Las Vegas Sun

May 17, 2024

GOP strategist: Carolyn Goodman is the favorite but she’s vulnerable as “quasi-incumbent,” under 50 percent in poll

That's what John Yob, a top adviser to John McCain's 2008 White House campaign and a cog in the Sharron Angle team, told me today about that mayoral poll he oversaw. He had some interesting thoughts when I asked him about the race and on the accuracy of robopolling (Interactive Voice Response, or IVR). Here's what he said:

"I would argue that IVR is more accurate than live polling for small universe elections if the sample size is higher. If you are polling an election with 70,000 votes, and you get a sample size of 900 people who traditionally vote in these elections, you have a good sized sample of the electorate.

"In general, I think we have moved past the point of questioning IVR for tracking surveys. Rasmussen, SurveyUSA, PPP, etc have proven to be some of the more accurate over the last few cycles.

"That said, it is much more difficult when you try to do 20-30 question benchmark surveys because of the drop off.

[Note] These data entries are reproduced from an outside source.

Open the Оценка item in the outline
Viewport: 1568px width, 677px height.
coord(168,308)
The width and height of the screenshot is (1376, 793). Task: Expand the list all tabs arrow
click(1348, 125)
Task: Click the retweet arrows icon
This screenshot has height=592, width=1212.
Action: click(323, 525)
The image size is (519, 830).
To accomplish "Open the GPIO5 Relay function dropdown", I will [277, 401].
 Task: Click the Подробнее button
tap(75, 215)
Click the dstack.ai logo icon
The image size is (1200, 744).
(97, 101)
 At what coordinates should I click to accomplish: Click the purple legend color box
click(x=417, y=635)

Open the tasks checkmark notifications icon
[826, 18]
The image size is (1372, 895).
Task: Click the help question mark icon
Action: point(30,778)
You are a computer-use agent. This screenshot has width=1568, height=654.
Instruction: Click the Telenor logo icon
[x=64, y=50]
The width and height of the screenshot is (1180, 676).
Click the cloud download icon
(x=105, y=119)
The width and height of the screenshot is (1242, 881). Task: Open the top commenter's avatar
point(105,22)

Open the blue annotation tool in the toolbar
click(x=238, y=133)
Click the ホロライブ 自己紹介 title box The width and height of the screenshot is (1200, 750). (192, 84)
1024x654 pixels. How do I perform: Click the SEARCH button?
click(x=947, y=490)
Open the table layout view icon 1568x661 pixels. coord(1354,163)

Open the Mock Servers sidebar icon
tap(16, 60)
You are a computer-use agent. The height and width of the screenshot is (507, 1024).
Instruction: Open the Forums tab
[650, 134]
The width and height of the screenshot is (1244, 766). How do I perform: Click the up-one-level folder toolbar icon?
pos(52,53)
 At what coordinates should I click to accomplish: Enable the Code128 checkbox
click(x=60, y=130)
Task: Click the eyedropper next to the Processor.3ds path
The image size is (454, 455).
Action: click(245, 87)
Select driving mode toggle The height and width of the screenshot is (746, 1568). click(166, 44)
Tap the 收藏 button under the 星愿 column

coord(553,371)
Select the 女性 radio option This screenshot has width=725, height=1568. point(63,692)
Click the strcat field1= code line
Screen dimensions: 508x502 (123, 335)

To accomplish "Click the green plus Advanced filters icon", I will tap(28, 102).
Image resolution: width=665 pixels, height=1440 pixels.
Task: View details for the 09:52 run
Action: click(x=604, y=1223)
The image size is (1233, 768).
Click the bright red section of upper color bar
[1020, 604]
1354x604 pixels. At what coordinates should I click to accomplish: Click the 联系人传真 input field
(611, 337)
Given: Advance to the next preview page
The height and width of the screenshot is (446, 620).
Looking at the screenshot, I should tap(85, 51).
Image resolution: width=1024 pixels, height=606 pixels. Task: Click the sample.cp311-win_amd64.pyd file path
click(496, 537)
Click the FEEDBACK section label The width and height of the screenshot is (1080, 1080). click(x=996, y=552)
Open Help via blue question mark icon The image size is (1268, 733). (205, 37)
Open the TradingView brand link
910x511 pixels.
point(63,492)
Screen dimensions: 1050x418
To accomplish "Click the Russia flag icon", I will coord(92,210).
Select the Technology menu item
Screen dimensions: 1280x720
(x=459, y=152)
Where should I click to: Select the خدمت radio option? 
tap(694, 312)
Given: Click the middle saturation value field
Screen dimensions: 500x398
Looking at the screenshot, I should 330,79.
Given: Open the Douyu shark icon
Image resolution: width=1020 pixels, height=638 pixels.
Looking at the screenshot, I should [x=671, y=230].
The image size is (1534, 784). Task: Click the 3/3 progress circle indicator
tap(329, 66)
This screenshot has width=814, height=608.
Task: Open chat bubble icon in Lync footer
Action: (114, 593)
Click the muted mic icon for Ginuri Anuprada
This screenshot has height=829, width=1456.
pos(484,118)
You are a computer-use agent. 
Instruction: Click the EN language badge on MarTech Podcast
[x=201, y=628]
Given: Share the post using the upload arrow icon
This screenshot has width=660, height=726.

"I use IVR for all my tracking work in campaigns across the country, including McCain in 2008 Primaries.

"BUT....I think you are getting at something relative to turnout. ANY polling is only as accurate as the model it uses for turnout. Common sense dictates that people who have voted in municipal elections in the past are likely to vote in municipal elections in the future, particularly if they indicate that they are likely to vote.

"The biggest question, that I haven't seen anyone report on, is whether or not the tea party energy of 2010 that dominated Primary ballot boxes in small-universe states across the country (AK, DE, NV, moreso than CA, TX) will show up in municipal races.

"Clearly low turnout, and small state, elections are more susceptible to a tea party (or any non-traditional turnout) surge.

"Can you imagine if a candidate for Mayor in a contest that can be won with 30,000 votes had a tea-party fueled surge of support like Angle, O'Donnell, or Miller? More importantly, such a surge would only show up in polling data if the turnout model accounted for the possibility.

"My company handled GOTV in the primaries for both Angle, O'Donnell, and Snyder. It would be interesting to test the same methodologies in a low-turnout municipal race with a candidate who could inspire non-traditional municipal voters.

"The main thing that stuck out to me is that there is room for a conservative, or GOP-leaning, candidate to emerge in the primary and become the alternative to Goodman. The Dem leaning candidates are breaking up their vote and it probably hurts all of them. Goodman is the favorite but she is vulnerable because she is a quasi-incumbent, well below 50% and there is potential for non-traditional municipal-voter surge."